HCL is an uncommon chronic lymphoproliferative disorder. Splenomegaly is common, sometimes may be massive and is found in approximately 90% of the patients with HCL [2]. Unlike many other lymphoproliferative disorders, peripheral lymphadenopathy is uncommon in HCL, with less than 10% of patients presenting with peripheral nodes larger than 2 cm in diameter. Although adenopathy is not common at diagnosis, internal lymphadenopathy(ies) may develop after a prolonged disease course and is present in 75% of patients at autopsy [3, 4, 5]. Our patient was admitted to the medical oncology department with peripheral inguinal lymphadenopathy, and he had internal lymphadenopathies as well, so a lymph node biopsy was performed since lymphoproliferative disorder was thought to be the case. But the lymph node biopsy revealed KS. KS may be associated with pancytopenia due to HHV-8 viremia, bone marrow infiltration or hemophagocytosis [6, 7]. Our patient had pancytopenia but did not have bone marrow infiltration of KS or hemophagocytosis in the bone marrow. The peripheral blood and bone marrow studies showed HCL as an additional malignancy.

If this patient was admitted to a hematology department first, the focus could be on the pancytopenia and HCL might be the initial diagnosis, and the lymphadenopathies would be attributed to the lymphoproliferative disorder so a lymph node biopsy would not be done. Since the diagnosis of KS came with the lymph node biopsy, a lymph node biopsy should be kept in mind in patients with HCL who have peripheral lymphadenopathy(ies).

The patient was HIV negative and positive for HHV-8 (both serologically and by anti-HHV-8 antibody immunostaining within the lymph node), which is shown to be responsible in the pathogenesis of KS [8].

An association has been noticed between HCL and other malignancies, although the link is controversial. A number of studies have demonstrated an increased incidence of secondary tumors in HCL, including melanoma, prostate cancer, gastrointestinal cancers, non-Hodgkin's lymphoma, and non-melanomatous skin cancers [9, 10]. It is not clear whether HCL itself increases the risk or whether the therapy plays a role. Our patient had HCL and KS synchronously, so he did not receive any therapy that may play a role in the development of a second malignancy. Although there are reports indicating the association between HCL and KS [11, 12], to our knowledge, this is the first case presented in the English literature who developed HCL and KS synchronously.
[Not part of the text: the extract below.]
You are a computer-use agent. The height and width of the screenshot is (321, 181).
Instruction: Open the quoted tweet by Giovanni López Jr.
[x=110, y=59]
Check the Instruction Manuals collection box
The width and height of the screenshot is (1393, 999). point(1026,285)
Although diagnosed synchronously, our patient most probably had HCL for a longer period of time, and it could be speculated that the cause of the KS in this case was the immunosuppressive state due to HCL.
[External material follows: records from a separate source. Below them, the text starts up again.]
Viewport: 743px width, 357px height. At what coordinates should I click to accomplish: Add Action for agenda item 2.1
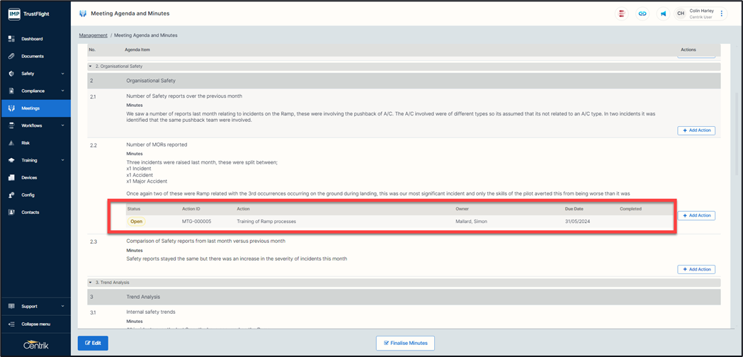pyautogui.click(x=696, y=130)
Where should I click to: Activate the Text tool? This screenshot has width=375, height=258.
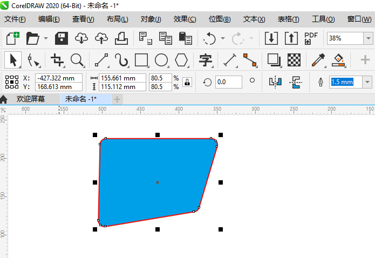[x=206, y=60]
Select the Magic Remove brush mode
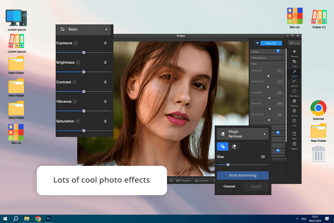This screenshot has height=223, width=334. pyautogui.click(x=223, y=147)
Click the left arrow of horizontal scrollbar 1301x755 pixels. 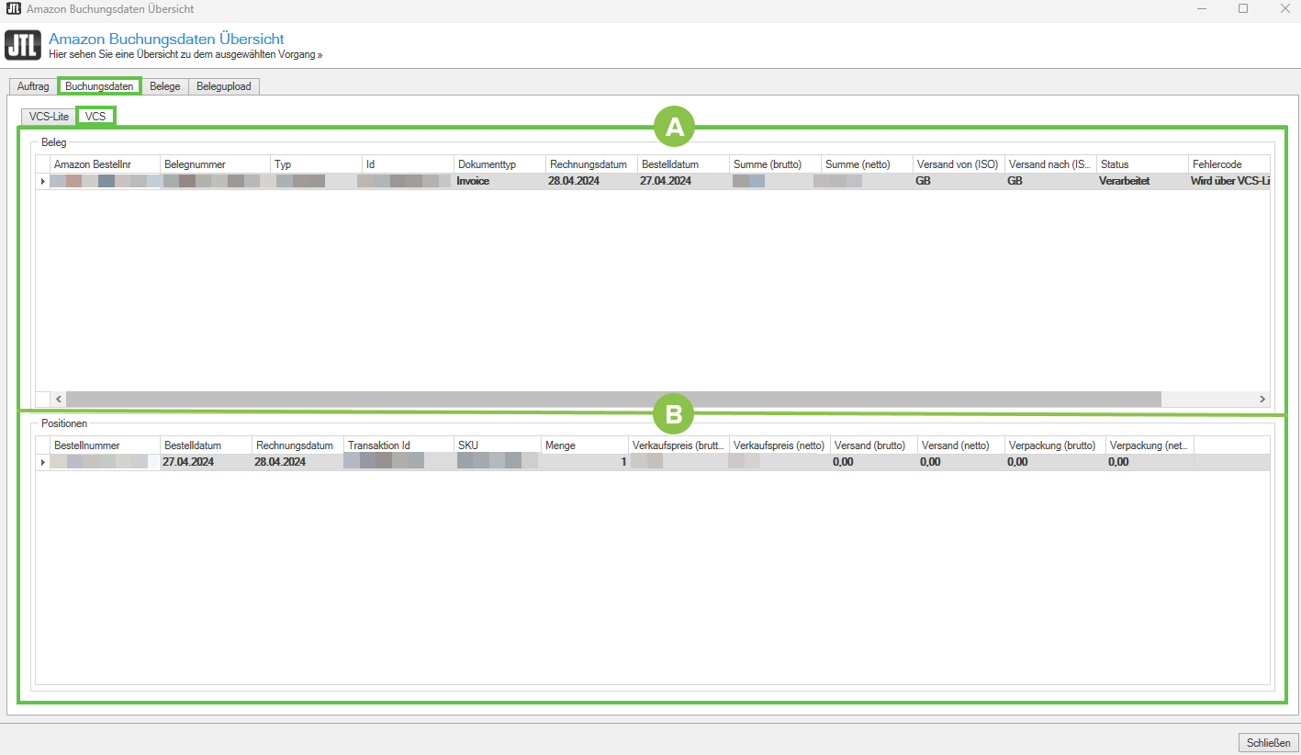pos(59,399)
KS may involve lymph nodes [13], and the coexistence of KS with the other lymphoproliferative disorders such as chronic lymphocytic leukemia, Hodgkin's lymphoma, and Castleman's disease in the same lymph node had been published before [14, 15, 16]. In the present case the lymph node biopsy did not show any findings for HCL.

Autoimmune hemolytic anemia (AIHA) have been previously described in association with KS [17]. Our patient had a positive DAT but no signs of AIHA. Patients with KS acquire numerous opportunistic infections including cytomegalovirus and Pneumocystis jirovecii [18]. HCL is also associated with an increased incidence of serious infections. The factors predisposing to infection in HCL include neutropenia, monocytopenia, administration of corticosteroids, splenectomy and possibly defective cell-mediated immune responsiveness [19, 19, 20, 21]. Patients with KS and HCL, regardless of the underlying or associated disease process, may be at increased risk for developing opportunistic infections and should be monitored for these complications [12]. This case had neutropenia and monocytopenia, did not have splenectomy or receive steroids and his disease was complicated by bacterial meningitis and he died before any specific treatment against the malignancies could be administered.